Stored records
_____

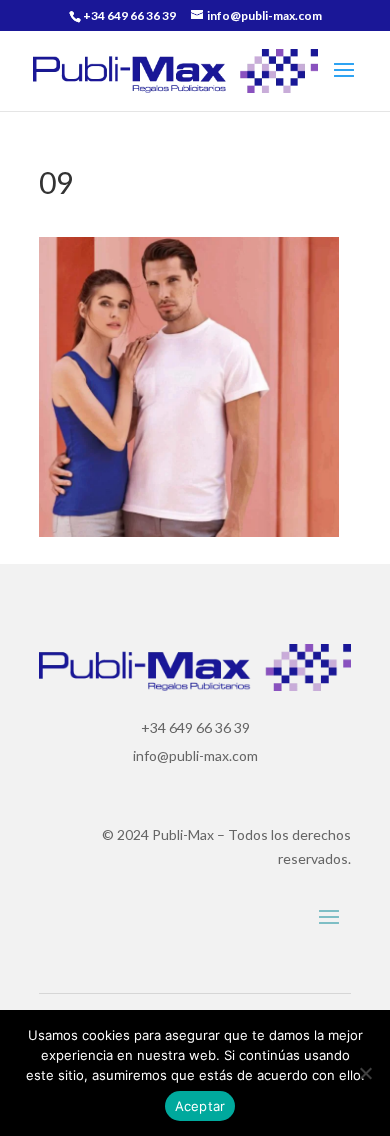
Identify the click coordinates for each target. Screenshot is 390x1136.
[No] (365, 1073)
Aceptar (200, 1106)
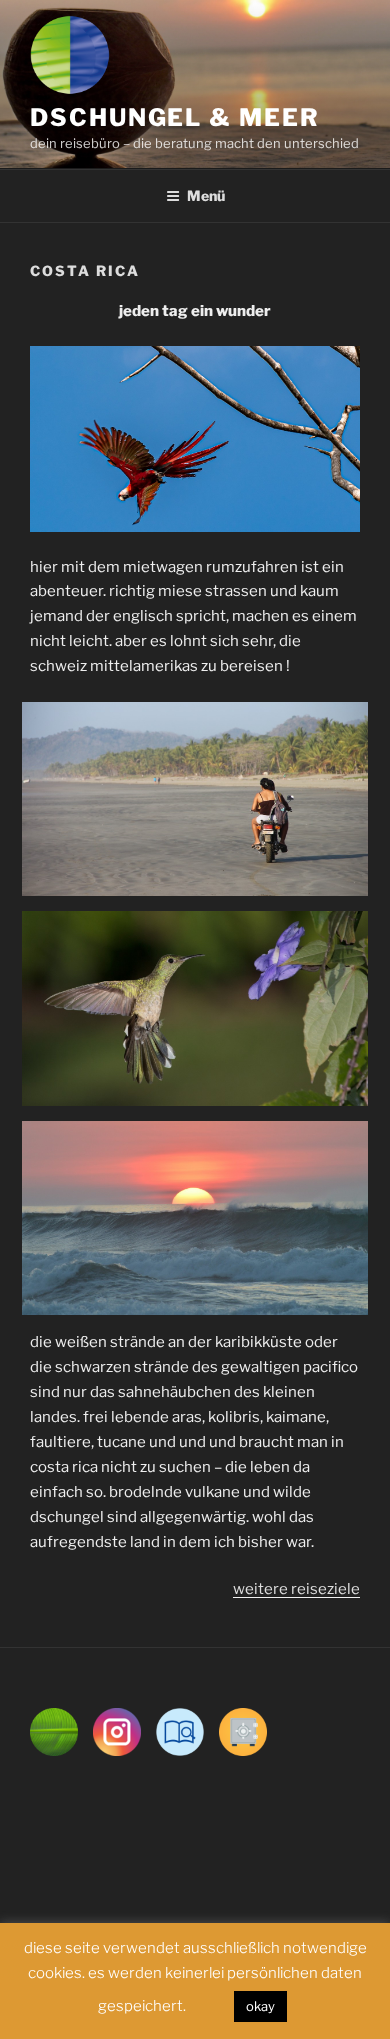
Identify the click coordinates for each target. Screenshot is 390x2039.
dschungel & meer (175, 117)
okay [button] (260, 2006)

_____

**Problem to solve**
Starting with the line that contains "Screenshot is 390x2039.", return every line through the last one of the records, exactly as written.

**Reply to the exercise**
Identify the click coordinates for each target. Screenshot is 390x2039.
dschungel & meer (175, 117)
okay [button] (260, 2006)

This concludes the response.